The following experiments are set with initial conditions rHH=0.74 Å and rFH=2 Å. When pFH is set at -0.5, it was found that within the range of -1 < pHH < 0.5, the rate of successful reaction is much higher than -3 < pHH < -1 and 0.5 < pHH < 3. It can be concluded that a high reaction rate may have to satisfy two conditions: a) the translational energy of the atom must be enough to overcome the transition state barrier, which is mainly dependent on pFH, and b) the vibrational energy of the diatomic molecule must lie in an appropriate range, which cannot be too high. If the vibrational energy is out of the range, the molecule will frequently hit the potential wall harshly, making the collision more unpredictable and causing a higher chance for the system to flee from the transition state due to excess energy.
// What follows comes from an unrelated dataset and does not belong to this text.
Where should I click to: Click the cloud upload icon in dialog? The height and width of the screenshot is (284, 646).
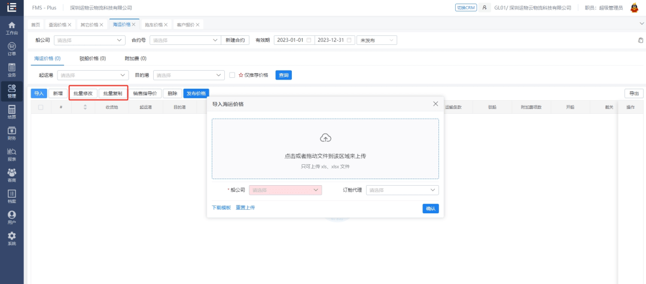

In light of the fact that energy is conserved, discuss the mechanism of release of the reaction energy. How could this be confirmed experimentally?
Primarily, the momentum inputs determine the total energy of the system. Regardless of the transition between potential energy and kinetic energy, translational energy and vibrational energy are interconvertible, by inspecting the graph for internuclear momenta vs time:
As the reaction succeeds, a large amount of potential energy is converted into kinetic energy, so the total amount of energy increases. As a result, it can be seen the most obviously that the vibrational energy of the molecule is much larger than before, for H-F bond formation releases energy which is mainly given to the vibrational energy:
Discuss how the distribution of energy between different modes (translation and vibration) affect the efficiency of the reaction, and how this is influenced by the position of the transition state.
The Polanyi's empirical rules states that for a late-transition reaction, the vibrational mode is more important in promoting the reaction, i.e. the rate of reaction is very sensitive to the vibrational mode of an endothermic reaction. From the experiments above, it can be found that for a reaction with a high efficiency, the allowed window for vibrational energy is much smaller than that of translational energy, and sometimes even a small change in vibrational mode would totally change the outcome.[2] In addition, the two windows for the two motions are related, and the higher total energy, the narrower windows. Contrarily, the reactions with early transition state is more tolerant about the window, because the total energy needed to overcome the barrier is much lower, so that the chance of recrossing the barrier due to excess energy is lower and the window is wider as a result. In other words, the later transition state, the narrower vibrational mode window.
Reference
1.IUPAC Gold Book - transition state theory [Internet]. [cited 2017 May 5]. Available from: http://goldbook.iupac.org/html/T/T06470.html
2.Polanyi JC. Concepts in reaction dynamics. Acc Chem Res. 1972 May 1;5(5):161–8.